Selama ini, Ratna dikenal sebagai perempuan tanpa rasa takut. Gaya bicara Ratna sangat terbuka dan blak-blakan. Ratna selalu bicara tanpa basa-basi, menyampaikan hal yang ia yakini sebagai kebenaran, atau menggugat suatu masalah yang ia anggap keliru, salah, tak masuk akal atau merugikan kepentingan bangsa.
Sejak zaman Orde Baru, nama Ratna sudah bekibar, lebih-lebih setelah muncul kasus Marsinah, buruh kecil yang ditemukan terbunuh di hutan jati di Madiun. Setelah meneliti kasus Marsinah, Ratna pun membuat drama berjudul
Marsinah; Nyanyian Dari Bawah Tanah.Di tengah musim kampanye tahun 1997, Ratna bergabung dalam kampanye Partai Persatuan Pembangunan (PPP), sebagai upaya menentang rezim Orba. Dalam kampanye yang dikurung ketat aparat polisi di sepanjang jalan Warung Buncit, Ratna Cs mengusung sebuah keranda bertuliskan "Demokrasi." Karena aksi ini, Ratna Cs ditangkap dan diinterogasi selama 24 jam.
Di tahun yang sama, Ratna melahirkan karya monolog "Marsinah Menggugat." Karya ini hadir setelah polisi menutup kasus pembunuhan Marsinah dengan dalih DNA korban terkontaminasi.
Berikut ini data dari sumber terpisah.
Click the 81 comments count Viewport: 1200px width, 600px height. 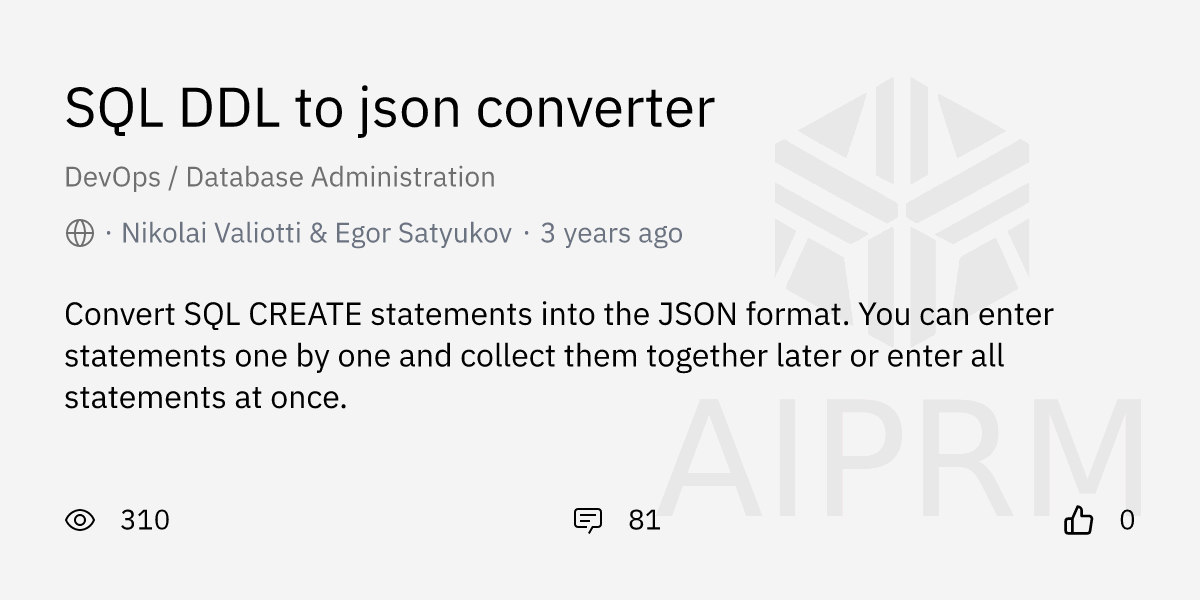pyautogui.click(x=644, y=520)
Ratusan pasukan anti huru-hara bersenjata dan tank, membubarkan pertunjukan monolog ini saat pentas di Surabaya, Bandung dan Bandar Lampung.
Akhir 1997, Ratna mengumpulkan 46 LSM dan Organisasi-organisasi Pro Demokrasi di kediamannya. Hasil pertemuan ini, lahir Aliansi Siaga, sebagai organisasi pertama yang secara terbuka menyerukan agar Suharto turun.
Perjalanan dan perjuangan Ratna ini pernah direkam dan diabadikan oleh
ARTE, sebuah stasiun televisi Perancis. Dalam film dokumenter berjudul
The Last Prisoner of Soeharto, Ratna disebut sebagai pejuang HAM.
Sementara di Tokyo, Ratna menerima "The Female Special Award for Human Rights" dari The Fondation of Human Rights in Asia. Award khusus ini hingga hari ini baru diberikan pada dua perempuan: Aung San Suu Kyi dan Ratna Sarumpaet.